While McDonald and colleagues (2003) were unable to census prey abundance during their study, the population monitored was the same as that examined by Baker-Gabb (1982) in 1979–80. We therefore had the opportunity to examine dietary differences of pairs occupying the same areas over two decades apart.
Study Area and Methods
Initial samples were collected between September 1979 and December 1980, with subsequent sampling between July 1999 and June 2002, approximately 35 km southwest of Melbourne, at the Western Treatment Plant (WTP), Werribee, Australia (38°0′S, 144°34′E). Details of the study area have been described elsewhere (Baker-Gabb 1982, McDonald et al. 2003). The diets of pairs were assessed during the breeding season by collecting fresh pellets and/or prey remains from under known roosts (of both sexes) and nest sites, as well as opportunistically recording direct hunting observations. Materials were evaluated by hand and the minimum number of individual prey items present in each pellet/remains recorded. During 2000 and 2001, diets of breeding pairs were assessed throughout the nestling phase using surveillance cameras at nests (McDonald et al. 2003). Pairs were then classified as taking one of the five diet groups based on either (i) abundance >50% of prey items were from one diet category (seven of 12 pairs from 1979–80, eight of 12 in 1999–2002) or (ii) biomass, if one prey category did not account for the majority of prey items by number (biomass calculated using values from McDonald et al. 2003). In all but three cases (Territory 4 in 1979–80, Territories 7 and 10 in 1999–2002), the prey group contributing the largest biomass was also the most commonly taken. In addition, the degree of dietary overlap between pairs occupying the same territory in the two studies, in terms of abundance of each of the five dietary groups, was assessed using Pianka's index:
where pij and qik equal the proportion of diet group i on territories examined between 1979–80 (j), and 1999–2002 (k; Pianka 1973). This index ranged from 0 (no overlap) to one (complete dietary overlap).Results and Discussion
Based on detailed maps from both studies, nesting sites and thus falcon territorial ranges had changed little over the sampling period.

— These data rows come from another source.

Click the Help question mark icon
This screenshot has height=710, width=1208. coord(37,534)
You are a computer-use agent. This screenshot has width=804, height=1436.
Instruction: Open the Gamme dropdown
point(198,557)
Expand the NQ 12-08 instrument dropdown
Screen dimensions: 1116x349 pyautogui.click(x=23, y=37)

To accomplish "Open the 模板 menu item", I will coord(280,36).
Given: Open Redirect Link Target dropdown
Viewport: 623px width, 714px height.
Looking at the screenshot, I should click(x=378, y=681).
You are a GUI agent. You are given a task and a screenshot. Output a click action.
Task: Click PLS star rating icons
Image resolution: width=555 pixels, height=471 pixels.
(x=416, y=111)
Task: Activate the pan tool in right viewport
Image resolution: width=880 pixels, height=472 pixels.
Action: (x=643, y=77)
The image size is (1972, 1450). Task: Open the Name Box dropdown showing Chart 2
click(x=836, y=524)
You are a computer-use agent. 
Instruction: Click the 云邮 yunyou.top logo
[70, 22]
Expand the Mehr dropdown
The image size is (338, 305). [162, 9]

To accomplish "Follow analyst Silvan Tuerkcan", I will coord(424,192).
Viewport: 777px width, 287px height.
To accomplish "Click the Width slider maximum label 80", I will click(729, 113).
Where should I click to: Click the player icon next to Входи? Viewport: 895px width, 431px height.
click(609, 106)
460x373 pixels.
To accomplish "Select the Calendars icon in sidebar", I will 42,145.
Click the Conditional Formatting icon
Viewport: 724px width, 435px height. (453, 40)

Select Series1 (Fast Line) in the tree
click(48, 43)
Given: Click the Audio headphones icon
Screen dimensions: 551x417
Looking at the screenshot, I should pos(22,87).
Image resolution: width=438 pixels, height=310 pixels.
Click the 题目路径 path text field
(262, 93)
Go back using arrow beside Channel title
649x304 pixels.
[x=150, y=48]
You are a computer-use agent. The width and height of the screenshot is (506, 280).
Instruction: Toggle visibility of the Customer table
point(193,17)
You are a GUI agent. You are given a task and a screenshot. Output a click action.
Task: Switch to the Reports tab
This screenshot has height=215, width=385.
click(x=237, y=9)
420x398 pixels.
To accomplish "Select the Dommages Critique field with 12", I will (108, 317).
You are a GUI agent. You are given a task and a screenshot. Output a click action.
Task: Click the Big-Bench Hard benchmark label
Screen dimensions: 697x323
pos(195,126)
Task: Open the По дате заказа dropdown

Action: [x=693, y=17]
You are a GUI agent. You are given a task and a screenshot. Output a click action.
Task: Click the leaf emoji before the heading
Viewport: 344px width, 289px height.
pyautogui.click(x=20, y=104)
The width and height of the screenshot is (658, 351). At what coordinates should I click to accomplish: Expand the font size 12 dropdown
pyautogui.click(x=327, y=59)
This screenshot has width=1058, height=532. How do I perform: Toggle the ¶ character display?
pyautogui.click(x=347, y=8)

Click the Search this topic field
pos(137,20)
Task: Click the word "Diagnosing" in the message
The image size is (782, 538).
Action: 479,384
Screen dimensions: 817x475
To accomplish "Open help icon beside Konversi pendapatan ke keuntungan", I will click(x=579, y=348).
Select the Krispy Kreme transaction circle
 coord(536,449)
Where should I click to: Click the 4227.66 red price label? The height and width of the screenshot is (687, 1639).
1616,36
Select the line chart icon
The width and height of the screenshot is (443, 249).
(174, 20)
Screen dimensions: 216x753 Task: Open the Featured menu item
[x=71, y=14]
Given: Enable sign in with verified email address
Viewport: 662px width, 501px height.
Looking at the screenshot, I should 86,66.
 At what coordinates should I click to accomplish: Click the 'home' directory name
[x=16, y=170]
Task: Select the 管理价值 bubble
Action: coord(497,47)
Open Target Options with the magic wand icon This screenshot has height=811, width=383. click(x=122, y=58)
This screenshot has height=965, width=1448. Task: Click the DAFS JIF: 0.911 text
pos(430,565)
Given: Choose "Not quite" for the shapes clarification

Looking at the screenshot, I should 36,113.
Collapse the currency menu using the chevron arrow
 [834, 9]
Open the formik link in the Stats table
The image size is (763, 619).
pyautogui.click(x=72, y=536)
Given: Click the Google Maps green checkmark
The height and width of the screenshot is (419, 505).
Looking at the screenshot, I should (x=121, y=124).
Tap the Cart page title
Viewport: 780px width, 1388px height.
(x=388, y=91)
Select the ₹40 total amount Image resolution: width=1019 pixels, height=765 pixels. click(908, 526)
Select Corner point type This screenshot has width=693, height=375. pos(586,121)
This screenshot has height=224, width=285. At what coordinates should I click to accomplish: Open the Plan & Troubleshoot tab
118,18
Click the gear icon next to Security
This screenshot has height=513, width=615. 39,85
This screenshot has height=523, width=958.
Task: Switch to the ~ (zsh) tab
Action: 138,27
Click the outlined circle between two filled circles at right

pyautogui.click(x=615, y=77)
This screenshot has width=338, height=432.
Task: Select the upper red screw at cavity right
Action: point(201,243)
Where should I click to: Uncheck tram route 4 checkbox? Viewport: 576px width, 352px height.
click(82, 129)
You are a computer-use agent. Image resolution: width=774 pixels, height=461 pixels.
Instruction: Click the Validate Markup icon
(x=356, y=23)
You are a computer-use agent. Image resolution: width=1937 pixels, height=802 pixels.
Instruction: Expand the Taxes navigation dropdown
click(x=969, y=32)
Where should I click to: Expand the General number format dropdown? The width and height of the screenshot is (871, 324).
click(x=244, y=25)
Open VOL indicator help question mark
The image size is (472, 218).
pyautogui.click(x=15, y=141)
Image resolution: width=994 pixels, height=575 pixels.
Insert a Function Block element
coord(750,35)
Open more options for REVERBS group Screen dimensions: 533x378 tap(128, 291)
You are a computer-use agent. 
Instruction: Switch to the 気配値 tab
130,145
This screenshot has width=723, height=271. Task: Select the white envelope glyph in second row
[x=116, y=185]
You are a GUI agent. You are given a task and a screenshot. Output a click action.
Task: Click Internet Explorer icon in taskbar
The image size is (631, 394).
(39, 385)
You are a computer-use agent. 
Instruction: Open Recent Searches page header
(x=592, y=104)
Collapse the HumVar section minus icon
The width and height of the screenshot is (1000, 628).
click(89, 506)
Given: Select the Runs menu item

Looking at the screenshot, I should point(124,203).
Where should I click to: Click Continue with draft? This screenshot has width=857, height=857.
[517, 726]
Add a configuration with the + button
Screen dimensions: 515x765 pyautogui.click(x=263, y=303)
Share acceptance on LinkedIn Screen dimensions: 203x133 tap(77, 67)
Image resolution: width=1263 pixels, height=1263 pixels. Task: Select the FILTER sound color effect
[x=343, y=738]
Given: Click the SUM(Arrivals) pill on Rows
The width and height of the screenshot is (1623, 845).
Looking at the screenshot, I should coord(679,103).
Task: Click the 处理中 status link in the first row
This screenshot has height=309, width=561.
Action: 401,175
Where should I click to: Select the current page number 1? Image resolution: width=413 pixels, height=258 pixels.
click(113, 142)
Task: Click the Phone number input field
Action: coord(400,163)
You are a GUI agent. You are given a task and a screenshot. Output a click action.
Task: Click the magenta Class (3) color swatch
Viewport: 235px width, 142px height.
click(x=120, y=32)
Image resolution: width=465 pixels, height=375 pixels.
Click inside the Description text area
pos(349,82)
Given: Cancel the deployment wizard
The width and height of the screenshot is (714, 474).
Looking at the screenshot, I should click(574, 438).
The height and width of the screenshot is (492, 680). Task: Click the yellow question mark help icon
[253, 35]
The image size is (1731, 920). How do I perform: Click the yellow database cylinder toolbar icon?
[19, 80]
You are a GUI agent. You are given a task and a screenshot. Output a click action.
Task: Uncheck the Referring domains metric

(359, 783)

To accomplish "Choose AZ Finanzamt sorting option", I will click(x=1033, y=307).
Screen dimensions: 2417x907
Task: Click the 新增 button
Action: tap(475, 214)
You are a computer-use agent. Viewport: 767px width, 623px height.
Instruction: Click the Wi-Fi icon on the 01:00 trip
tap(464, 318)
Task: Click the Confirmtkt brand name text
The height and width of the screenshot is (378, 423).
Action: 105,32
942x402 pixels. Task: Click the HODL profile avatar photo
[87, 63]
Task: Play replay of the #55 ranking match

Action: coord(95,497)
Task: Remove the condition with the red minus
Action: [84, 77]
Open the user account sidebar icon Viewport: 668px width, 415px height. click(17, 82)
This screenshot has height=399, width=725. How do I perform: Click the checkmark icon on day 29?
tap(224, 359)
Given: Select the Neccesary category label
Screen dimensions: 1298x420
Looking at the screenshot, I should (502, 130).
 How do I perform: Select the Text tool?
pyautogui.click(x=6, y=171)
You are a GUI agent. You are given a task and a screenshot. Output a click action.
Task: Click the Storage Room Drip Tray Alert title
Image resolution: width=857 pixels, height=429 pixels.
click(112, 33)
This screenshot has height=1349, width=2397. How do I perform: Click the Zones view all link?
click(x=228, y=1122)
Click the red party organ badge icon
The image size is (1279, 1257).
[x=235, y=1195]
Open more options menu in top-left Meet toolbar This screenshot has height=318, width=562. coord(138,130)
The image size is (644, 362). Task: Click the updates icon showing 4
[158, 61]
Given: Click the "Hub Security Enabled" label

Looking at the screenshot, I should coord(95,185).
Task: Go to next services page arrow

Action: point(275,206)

Habitat composition of each territory did not change markedly between sampling periods (WTP Management Committee pers. comm.). At least 10 prey items were collected in both studies for seven territories, with high dietary overlap indices between the two studies, ranging between 0.87 and 0.96 (Table 1). A further five territories had at least five prey items recorded in both studies; overlap indices between these pairs were also high, averaging 0.75 and ranging between 0.51 and 0.91 (Table 1). Thus, despite differences in sampling methodology between the studies, which have been shown to influence diet composition analyses (Collopy 1983, Simmons et al. 1991, Redpath et al. 2001), dietary overlap between pairs occupying the same territory 20 yr apart was very high, averaging 0.84 ± 0.04 (x̅ ± SE, Table 1; N = 12).
Table 1
Diet of different pairs of breeding Brown Falcons occupying the same territories between 1979–80 and 1999–2002. Minimum number of prey items identified via pellet analysis, prey remains/direct hunting observations (Obs. N), or video surveillance at nests are shown, as well as the percentage of those prey items categorized as lagomorphs (L), small ground prey (GP), small birds (SB), large birds (LB) and reptiles (R). Large prey items were lagomorphs, large birds and reptiles, with small ground prey and small birds small prey items. Pianka's overlap index and prey size defined as in text.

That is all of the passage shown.